• **Task objective**
Once you find the line with "You are a computer-use" in the entries below, print it and each line after it up to and including the line with "Task: Copy article", exactly, without pictures.

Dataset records
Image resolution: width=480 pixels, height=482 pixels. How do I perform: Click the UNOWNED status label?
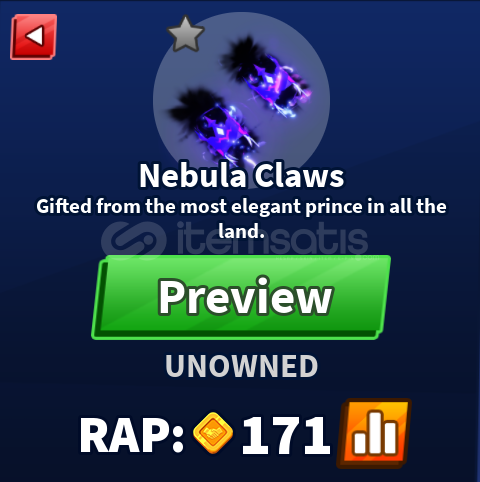pos(241,366)
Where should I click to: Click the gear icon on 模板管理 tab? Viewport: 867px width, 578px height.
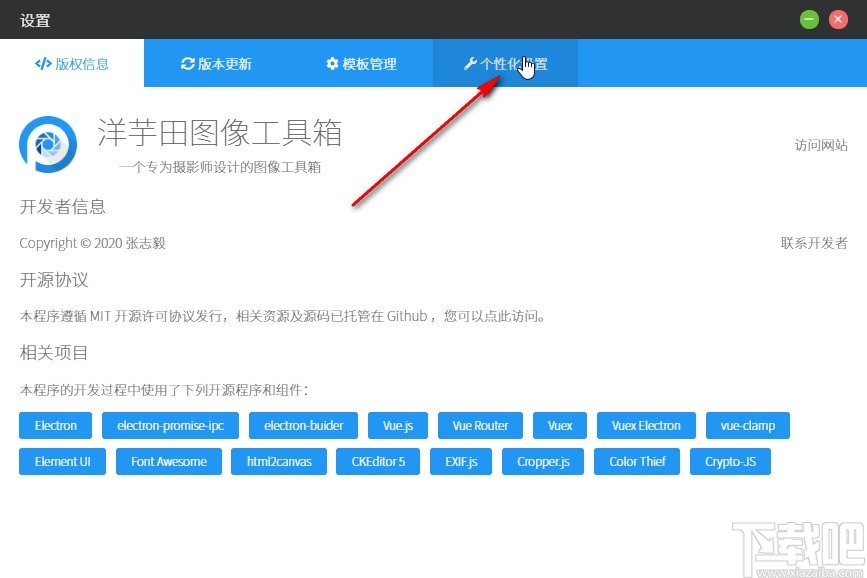331,63
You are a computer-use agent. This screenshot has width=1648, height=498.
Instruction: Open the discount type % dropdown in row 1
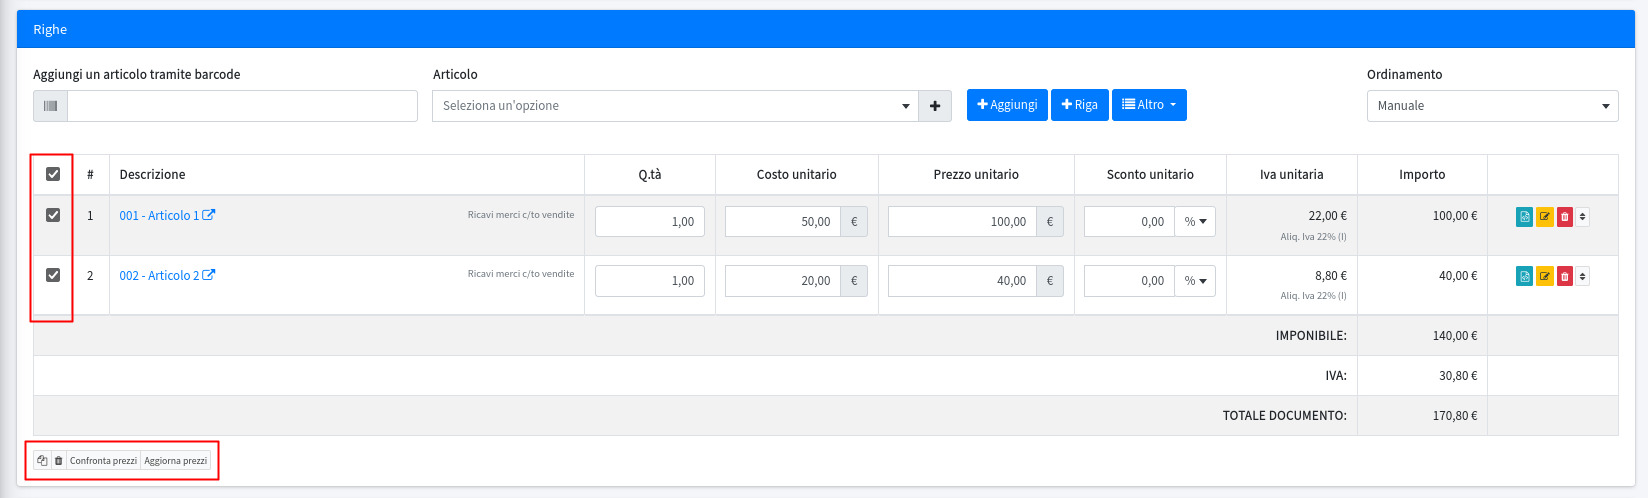(x=1195, y=222)
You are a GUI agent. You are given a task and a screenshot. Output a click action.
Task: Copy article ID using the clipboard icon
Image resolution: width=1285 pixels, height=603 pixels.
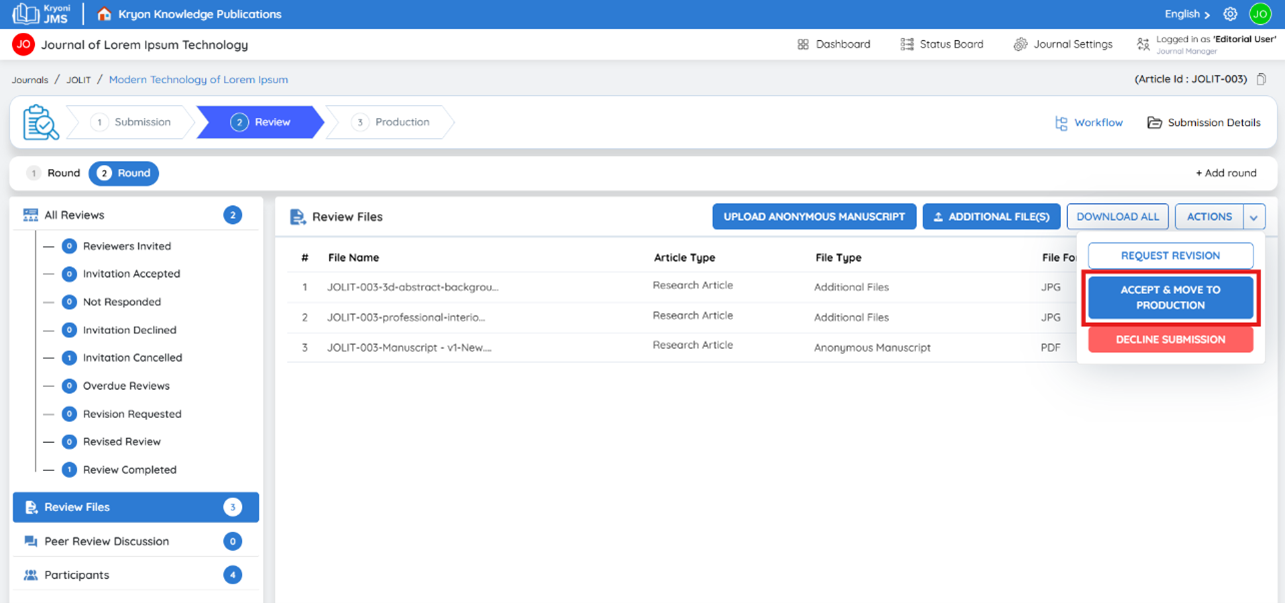click(x=1262, y=79)
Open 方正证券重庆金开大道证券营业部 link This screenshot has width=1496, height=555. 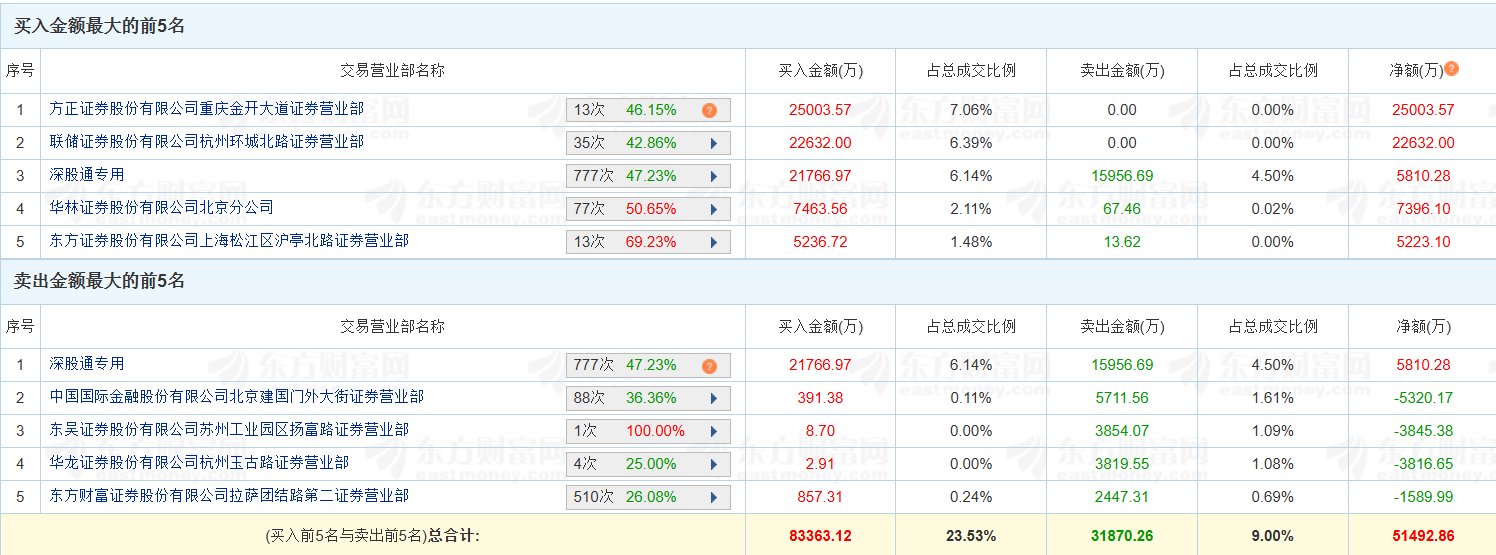207,108
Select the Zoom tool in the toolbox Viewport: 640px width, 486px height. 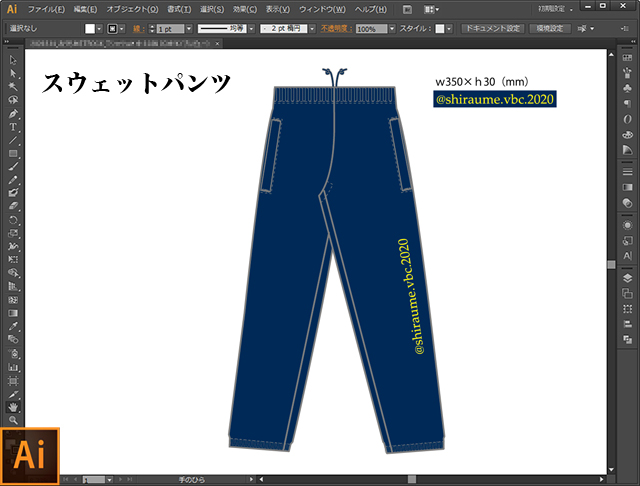coord(13,420)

• **Task solution**
You are a computer-use agent. This screenshot has width=1648, height=498.
Instruction: Open the discount type % dropdown in row 1
(x=1195, y=222)
You are a GUI agent. You are given a task and a screenshot. Output a click action.
Task: Copy article ID using the clipboard icon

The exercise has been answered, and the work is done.